May 14, 2009

Create a Systematic Way to Attract, Engage, Develop, and Retain Extraordinary, Diverse Talent

In this commentary on the 2009 Bridgespan Group report, "Finding Leaders for America's Nonprofits," Chief People Officer Aimée Eubanks Davis of Teach For America shares how her organization's developed an internal system of "talent management" to address Teach For America's potential leadership deficit.

By: Aimée Eubanks Davis

A commentary on Finding Leaders for America's Nonprofits

In 2004, we became increasingly convinced that to fulfill our potential, we needed to develop significant capacity to grow our own leadership and management talent as an organization. Like the study Finding Leaders for America’s Nonprofits found, we saw a shortage of people with the problem-solving and management experience necessary to take us where we were trying to go, given the increasing complexity of leading Teach For America. Our decision to scale our programmatic efforts required us to grow our staff from 200 staff members in 2004 to 1,200 by 2009. While historically we had relied mainly on former program participants (our “alumni”), the vast majority of our alumni were under the age of 30 and did not have extensive management skills and the traditional problem solving skills that many for-profit executives and management consultants obtain through their work.

Related Content

Download the report Finding Leaders for America's Nonprofits [PDF]

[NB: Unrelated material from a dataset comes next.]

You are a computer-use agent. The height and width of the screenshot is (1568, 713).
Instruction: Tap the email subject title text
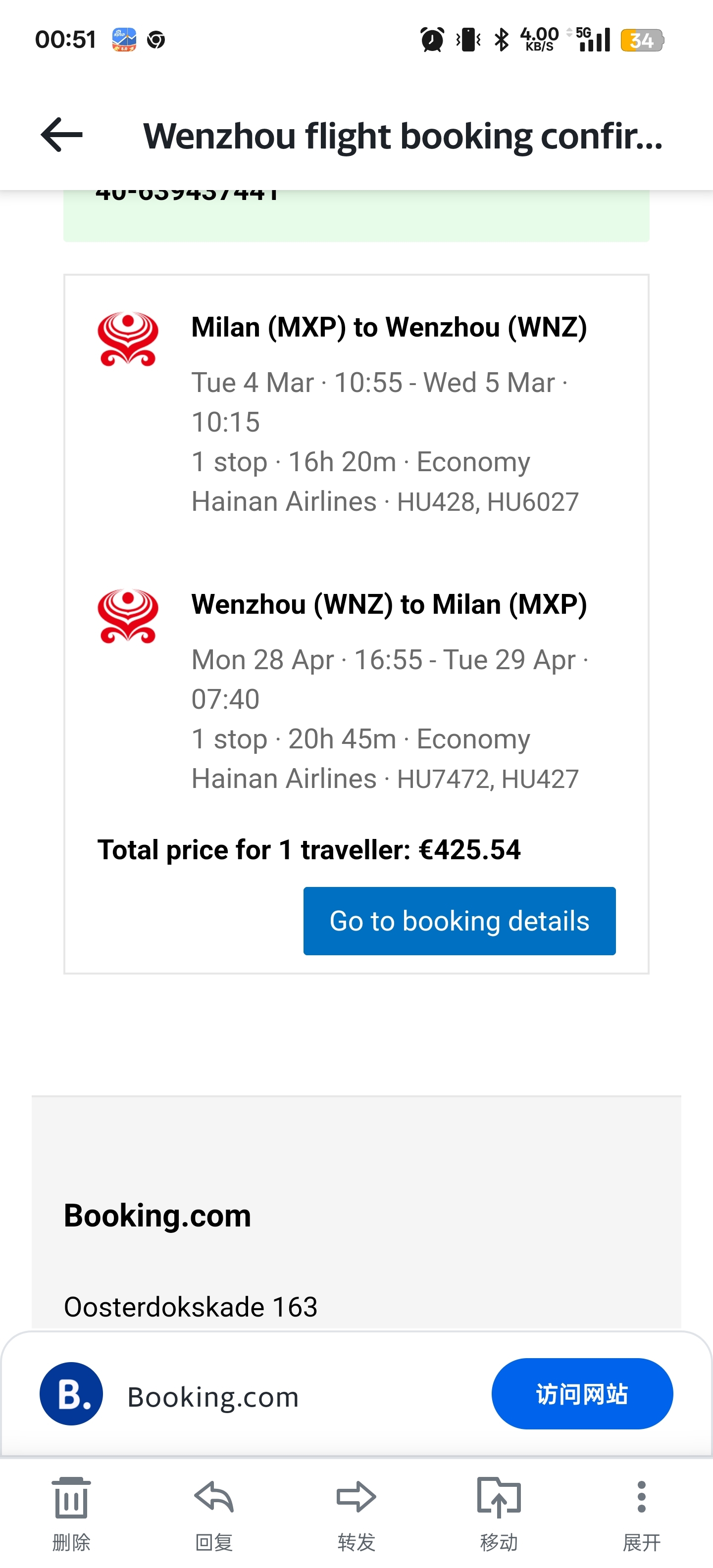(403, 136)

Read the executive summary

Download a collection of the commentaries [PDF]

While we worked to meet many of our staffing needs by recruiting more people from the for-profit sector, we realized this was not a long-term solution. We knew that in an ideal world a significant number of our staff members would have the firsthand experience and knowledge of our work that our alumni receive from helping the students they teach in low-income communities achieve significant academic gains. Therefore, we needed to think differently about how to prepare our internal talent to assume significant leadership roles in the future, and we realized that, like many high-performing organizations, we would benefit from a robust internal system of “talent management."

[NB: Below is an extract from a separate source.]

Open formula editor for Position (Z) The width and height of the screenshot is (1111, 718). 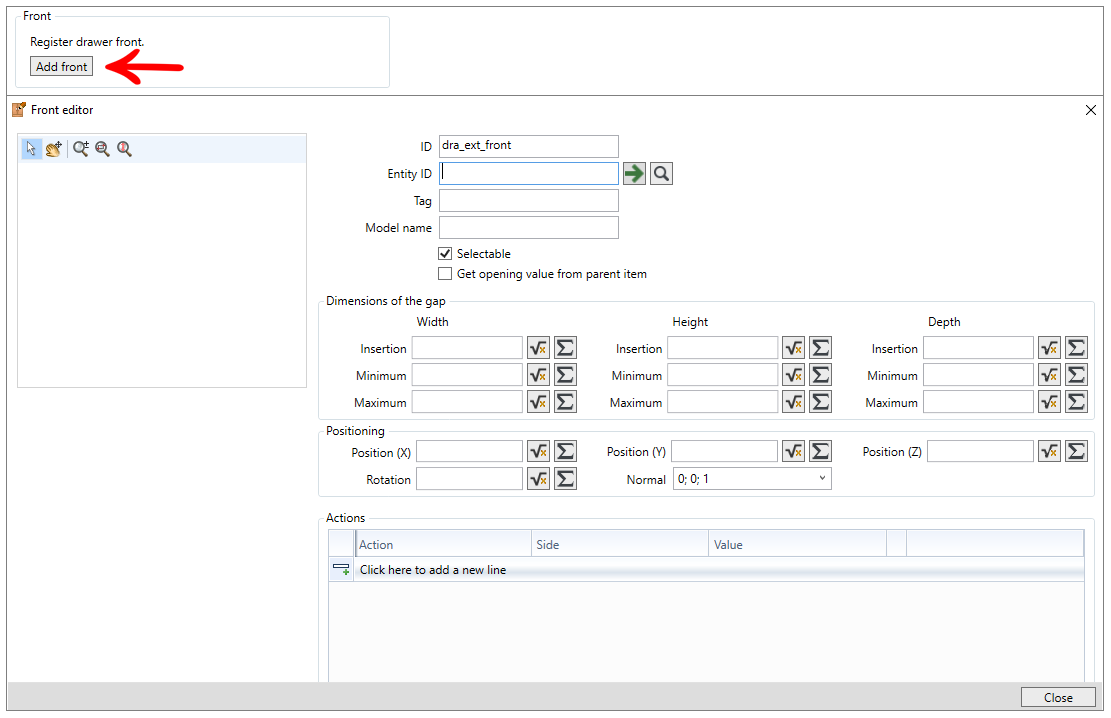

This led us to develop a competency model as the center of a Leadership Development System (LDS). The LDS is an integrated suite of activities, which are linked to the competency model. The LDS is the foundation of our Human Assets strategy, which aims to enable us to do the following: attract extraordinary, diverse talent in a timely way to meet our goals; engage staff members to create a productive, sustainable culture that builds Teach For America’s strength as an institution; develop the leaders at all levels of the organization that we will need to meet our short- and long-term goals; and retain our strongest contributors over time. We are on the path to maximizing the potential of the LDS by infusing it into the work we do across the entire spectrum of our management activities.

The Human Assets team’s work, in partnership with managers, is the critical lever to ensuring we live up to the promise of the LDS. While the Human Assets team creates and enhances the centralized LDS tools, systems, and processes, we charge our managers to be the front-line stewards of LDS. For example, managers have access to selection tools that can help them select people who are capable of meeting the skill requirements of their role, and they make certain their new staff members attend centralized onboarding, which provides the opportunity for a new staff member to more deeply understand our culture and mission. Managers develop staff members’ skills through role specific trainings and rich performance feedback, and they partner with Human Assets to reflect on the breadth and depth of their team members’ abilities and proactively retain high-potential talent and identify critical gaps.

Ideally, the LDS will allow us to take talented young staff members and build them into future leaders so that we do not have to go outside of Teach For America when senior level roles open. We are investing significantly in this aggressive effort to build our own pipeline of leaders ready to assume increasingly complex roles that require significant management, relationship, and problem-solving skills because we know that this is the key to Teach For America fulfilling its potential as a force for change. Additionally, our hope is that our staff members can serve as a pipeline into leadership positions in other nonprofit and educational organizations given the importance of our collective work.